I started to pour the coffee outta the table and said to them "So who this new guy? I never met him before."

"Im General Tran Station," said General Tran Station. "I am you biggest fan and smallest enemy! Can I have you autograph?"

"Sure thing dude" I said and I pull out me old trusty detective pen and sign his eye.

"Hell yeah I will never wash this eye as long as I live even if I spill toxic chemicals into it," said Tran crying tears of glee. i think it was glee

"So," I say to Twilight. "Just you three come to visit me?"

"HUh?" said Twi. "No theres four of us. Me, Dick, Tran, and Applejack."

"Applejack?" I say and I looked around. "where is she then"

"Wait what." said Dick "Oh shit"


"Stupid fuckin idiots partners who give me ping pong paddles to walk with" said Applejack as she clumb her way through the snows of the mountais. "Ill show them! I will rip their eyes out and play ping pong with them!"

Finally she made it to the patio of the cabin and climb onto and colapse in tiredness. "Phew what a workout" she sayed thankful for the Cardio. She lay on her back and look forward at the beootiful skies...
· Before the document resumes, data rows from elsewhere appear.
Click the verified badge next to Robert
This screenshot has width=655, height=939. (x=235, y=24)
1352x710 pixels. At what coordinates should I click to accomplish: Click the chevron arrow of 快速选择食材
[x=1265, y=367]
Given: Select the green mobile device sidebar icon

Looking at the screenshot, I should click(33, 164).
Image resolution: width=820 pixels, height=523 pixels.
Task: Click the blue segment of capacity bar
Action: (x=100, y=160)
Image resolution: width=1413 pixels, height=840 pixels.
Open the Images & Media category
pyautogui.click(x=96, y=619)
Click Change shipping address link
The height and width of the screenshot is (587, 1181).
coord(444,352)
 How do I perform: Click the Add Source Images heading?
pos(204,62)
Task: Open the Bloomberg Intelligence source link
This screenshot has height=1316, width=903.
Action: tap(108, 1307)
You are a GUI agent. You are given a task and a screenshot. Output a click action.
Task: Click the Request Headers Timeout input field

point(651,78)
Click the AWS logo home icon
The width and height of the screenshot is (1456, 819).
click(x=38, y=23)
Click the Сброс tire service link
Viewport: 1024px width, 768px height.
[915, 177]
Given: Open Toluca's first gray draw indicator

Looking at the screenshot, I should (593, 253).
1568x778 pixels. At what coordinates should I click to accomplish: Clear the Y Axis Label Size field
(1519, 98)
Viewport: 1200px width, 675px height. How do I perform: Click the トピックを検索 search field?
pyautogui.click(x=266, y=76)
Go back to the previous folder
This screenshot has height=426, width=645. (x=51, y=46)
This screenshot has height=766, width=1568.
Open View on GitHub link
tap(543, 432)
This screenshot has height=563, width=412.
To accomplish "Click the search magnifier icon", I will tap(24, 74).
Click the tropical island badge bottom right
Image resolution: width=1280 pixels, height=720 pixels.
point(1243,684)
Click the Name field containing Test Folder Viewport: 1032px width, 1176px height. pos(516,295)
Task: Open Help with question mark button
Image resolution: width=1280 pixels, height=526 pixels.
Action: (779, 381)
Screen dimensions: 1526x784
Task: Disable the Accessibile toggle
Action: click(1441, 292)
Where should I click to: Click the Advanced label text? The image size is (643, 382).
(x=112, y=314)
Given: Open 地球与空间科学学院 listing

"Wait." said her. "What in the tootnation cownope is that?" and she peered into the distances to see somethin heading RIGHT for the cabin...

it was a MISSILE!

"Who the tarnations ordered missile delivery?!" said Applejacks and she SPRUNG into action. She grabbed her lasso and wait for the right moment... and then she LASSO the missle as it get close and pull HARD!

but that didnt work because it worked too well cause it made the missile go to the same place faster.

"Dammit partner Im outta ideas!" she say. but then she eyed at the ping pong paddles from her hoofs... "or... maybe NOT!"

Applejack grabed the 4 pong ping pongles and used her lasso to ties them up together to make a big pong paddle! She winded up and waited for JUST the right moments... and JUST as the missile get to her she SLAP it away with the pong paddles and it veers off into the snow and explode. Applejack colapse to the floor in exhaust.

"Holy SHIT!" said me as I opened the font door. "What on hell was that?!" I say and I look down at the floor. "Oh hey applejack. why are you exploding?"

"Oh hey partner166. Ther was a missile headin to us!" and she pointed to the crater of snows. "There was a missel coming to the house so I knock it away like a sasparilla tumbleweed."

"Oh hell!" I said. "Damn good job Applejack you deserve detective medal." and everyone else nodded in agreements.

"But wait the hell," said Dick. "Why would missile come to us?!"

"hmmmm" I said as I thinked hard on posible suspects. I think hard to who could do such thing, but Nothing come to mind... but I have no time to think, because the snows that was knocked into the air by the missle were comin back down!

"Oh hell were gonna get snowed up!" I said as the snow was fallin onto the house hard! "EVERYONE INSIDE!" and we all RAN back into tha front door and shut it just before the whole house got bury in the snow of crime.